▸ **EXTRACT**:
7 Bankr.Ct.Dec. 1420

In the Matter of Douglas OESTERLE, Bankrupt.
The HOME INDEMNITY COMPANY and the National Indemnity
Company, Plaintiffs-Appellants,
v.
Douglas W. OESTERLE, Defendant-Appellee.

No. 80-5656.

United States Court of Appeals,
Fifth Circuit.

Unit B

July 24, 1981.

Welbaum, Zook, Jones & Williams, Alan B. Baybick, Miami, Fla., for plaintiffs-appellants.

Lewis & Jepeway, Louis M. Jepeway, Law Offices of Joe N. Unger, P.A., Joe N. Unger, Miami, Fla., for defendant-appellee.

Appeal from the United States District Court for the Southern District of Florida.

Before GEWIN*, RONEY and HATCHETT, Circuit Judges.

HATCHETT, Circuit Judge:

1

This appeal centers upon the proper application of section 14(c)(2) of the Bankruptcy Act, 11 U.S.C. § 32(c)(2), which requires a petitioner in bankruptcy to provide records showing his financial condition. The bankruptcy judge and district court found that the petitioner's failure to maintain such records was justified under all the circumstances of this case, thus bringing the petitioner within an exception to the general requirements of section 14(c) (2). Recognizing the wide discretion conferred by the Bankruptcy Act upon a bankruptcy judge, and finding in the record no abuse of this discretion, we affirm the discharge in bankruptcy.

2

Appellee, Douglas W. Oesterle, voluntarily petitioned for discharge in bankruptcy, but he provided no records of his financial condition except for one federal income tax return. This tax return claimed deductions totalling almost.$19,000 in connection with Oesterle's self-employment as a tax consultant.

3

Appellant, The Home Indemnity Company, is one of Oesterle's creditors. Home Indemnity objected to Oesterle's discharge on the ground that he failed to maintain adequate financial records. Section 14(c)(2) of the Bankruptcy Act provides:

4

The court shall grant the discharge unless satisfied that the bankrupt has ... (2) ... failed to keep or preserve books of account or records, from which his financial condition and business transactions might be ascertained, unless the court deems such acts or failures to have been justified under all the circumstances of the case ....

5

11 U.S.C. § 32(c)(2).

▸ **STORED DATA**:
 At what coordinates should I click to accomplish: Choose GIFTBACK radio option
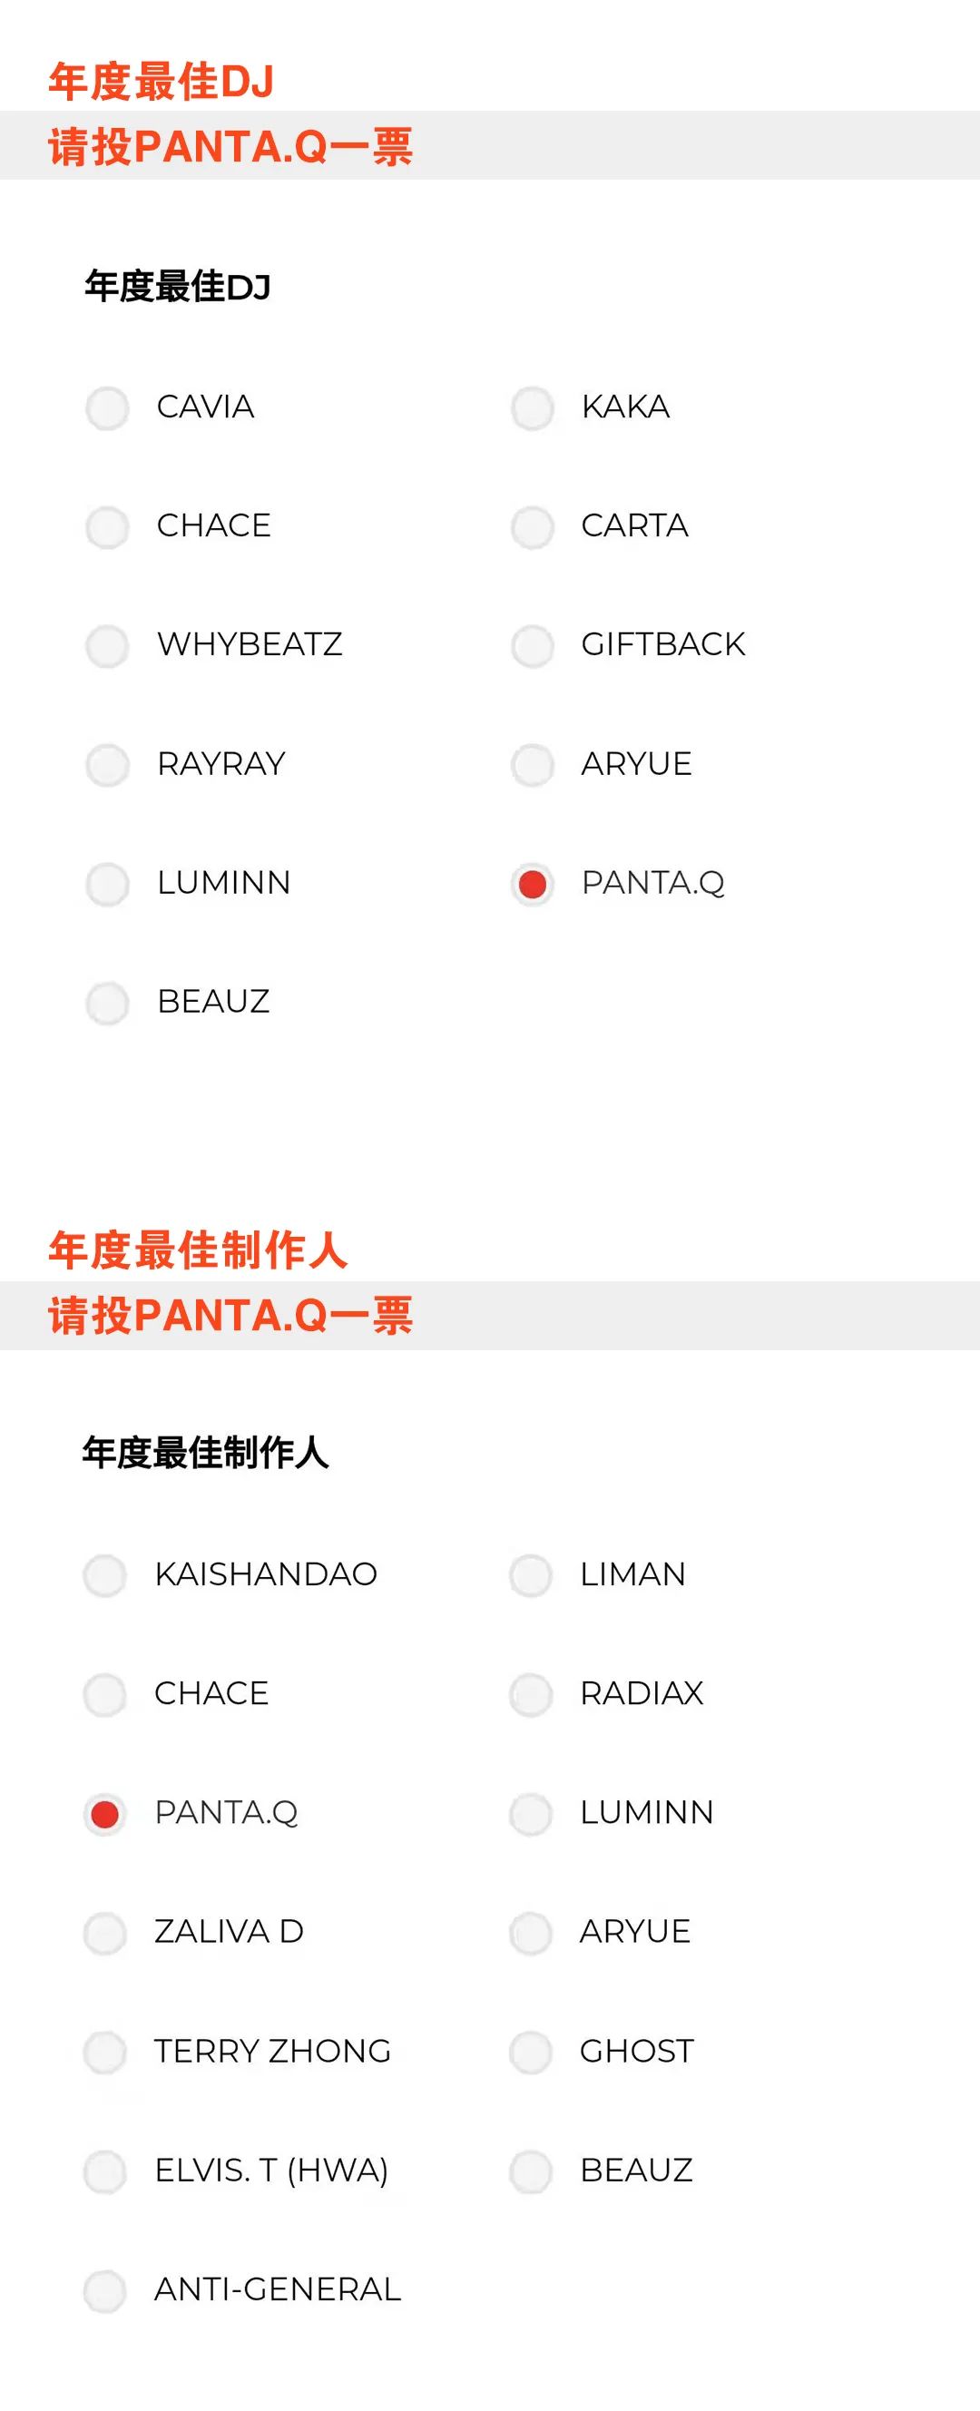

▸ **WORK TO DO**:
**a.** In the bankruptcy opinion, what line of self-employment did Oesterle's tax return claim deductions for?
**b.** Go on with the bankruptcy opinion from the point where it stops.
The data comes from a different source than the bankruptcy opinion.

▸ **RESULTS OF THE EXERCISE**:
**a.** Tax consultant.

**b.**
6

The bankruptcy judge recognized that Oesterle had failed to maintain adequate financial records after 1974, but held that this failure was justified under all the circumstances of the case. The judge likewise excused Oesterle's failure to provide pre-1974 records on the ground that these records had been properly surrendered to a trustee in prior bankruptcy proceedings concerning Nevada corporations controlled by Oesterle. In so ruling, the bankruptcy judge pointed to the following circumstances underlying this bankruptcy action:

7

The bankrupt was engaged in a number of speculative business ventures in Nevada, which resulted in two corporate bankruptcies filed in 1974. As a result, a Reno bank obtained a personal judgment against him in the amount of $600,000 and by 1977, there were over $1 million worth of judgments outstanding against him. Since the collapse of his business ventures, he has been a private tax consultant who, because of his creditors, owned no property, had no bank accounts or stock or personal property other than the clothing he wore. He paid his office expenses in cash or with certified checks purchased for cash. All the records of his corporate business activities were, of course, surrendered to the Nevada bankruptcy trustee.

8

It is, I believe, understandable that during the past several years he maintains no significant records, because he has been engaged in no significant business transactions and has no property. Under these circumstances, I find that his failure to have records is justified under the circumstances of this case. 1A Collier on Bankruptcy (14th ed.) P 14.33.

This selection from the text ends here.